LOUISVILLE, Ky. (WAVE) - President Donald Trump wasn't just in town to speak to veterans Wednesday; he made a stop on the campaign trail for Kentucky Gov. Matt Bevin.
Trump headlined a private re-election fundraiser at the Seelbach Hotel in downtown Louisville before he left town.
Barricades and police with rifles lined the building's edge as he was inside, and protesters gathered.
The Seelbach event already received criticism before it even happened. The Kentucky Democratic Party filed a complaint, which argued the way Bevin structured the fundraiser violates campaign finance rules.
KDP released an invitation to the fundraiser, which it said shows ticket costs are in the thousands of dollars, and, if attendees wanted a picture with Trump, they would have to pay more than $20,000.
Republican leaders from across the Commonwealth were seen entering the building. Among the crowd were Kentucky House Majority Floor Leader Bam Carney and former Louisville mayoral candidate and Metro Council member Angela Leet.

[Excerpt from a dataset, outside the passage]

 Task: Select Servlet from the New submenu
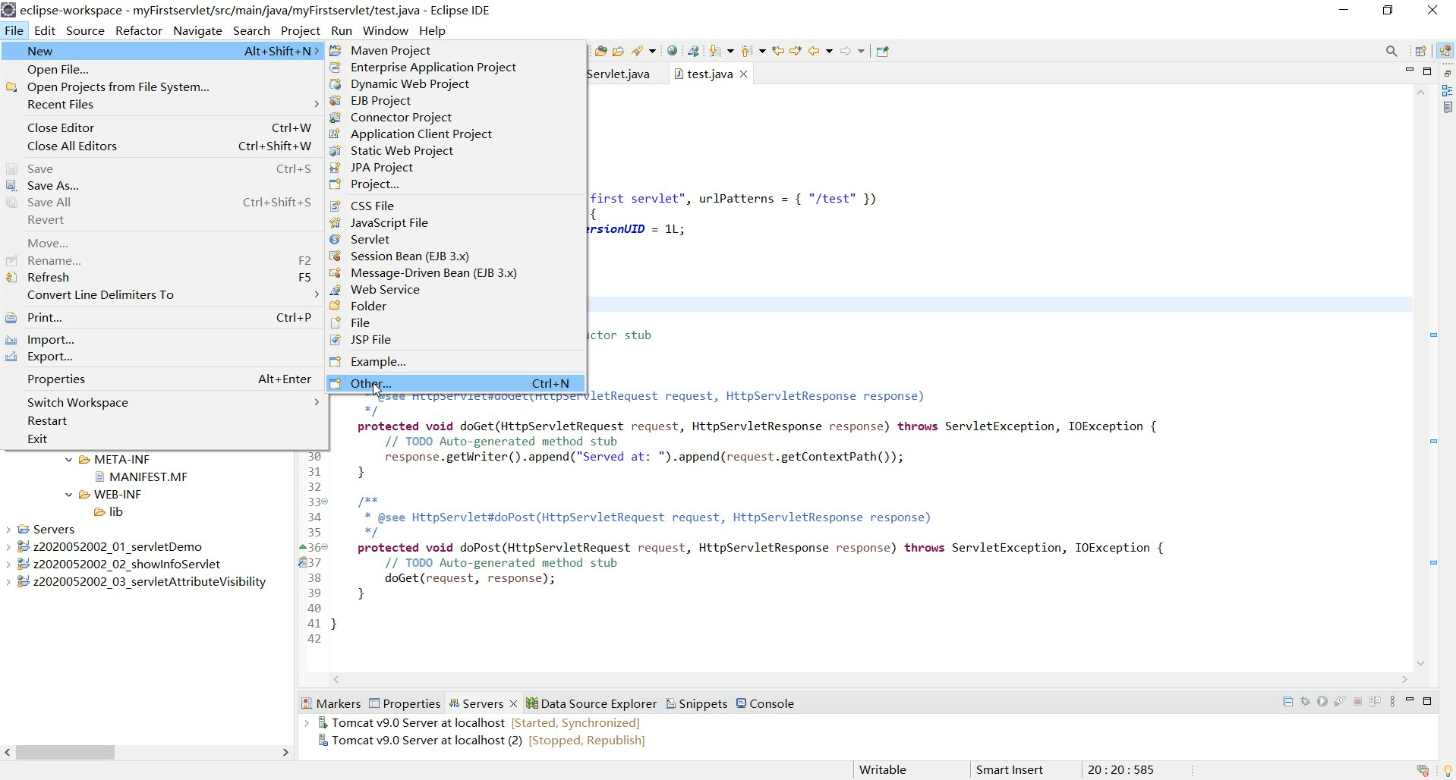point(370,239)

The KDP release stated that the fundraiser invitation asked guests to donate to Bevin’s 2015 campaign, which is the election he won four years ago. The KDP stated it’s concerned because members believe “Any donations raised to those accounts can only go toward repaying the over four million dollars Bevin personally loaned to his gubernatorial campaign in 2015.”

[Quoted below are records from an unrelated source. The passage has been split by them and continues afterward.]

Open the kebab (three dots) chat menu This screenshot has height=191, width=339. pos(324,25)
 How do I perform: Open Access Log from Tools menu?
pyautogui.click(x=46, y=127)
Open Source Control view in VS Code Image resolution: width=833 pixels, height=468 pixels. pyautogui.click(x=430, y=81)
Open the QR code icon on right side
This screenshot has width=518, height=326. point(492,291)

So, KDP members said they’re concerned it will go straight into the governor’s own personal accounts.
The Kentucky Republican Party has not responded to WAVE 3 News’ request for comment, but the relationship between the president and Bevin is on the minds of protesters.
“It’s disgusting, it’s terrible and Matt Bevin needs to go because he’s got this state corrupt, really bad, and Trump is corrupting everything,” said Jerome Hickman Jr., a protester outside the Seelbach.
A man named Dave Hall also was standing outside the building holding a sign criticizing the president for wanting to buy Greenland. He said he wasn’t fond of the relationship Trump and Bevin share.
“There’s not a lot of difference in them I think,” Hall said. “I think, Bevin, because we are in this conservative state of Kentucky, as conservative as it is, he’s just riding on Trump’s coattails. He’s playing to him and he’ll do anything.”
Bevin has leveraged his relationship with Trump on the campaign trail outside of Louisville as well.
While Wednesday’s event was private, both Trump and Bevin have stated the president will return to host a larger public rally in Kentucky prior to the 2019 general election in November.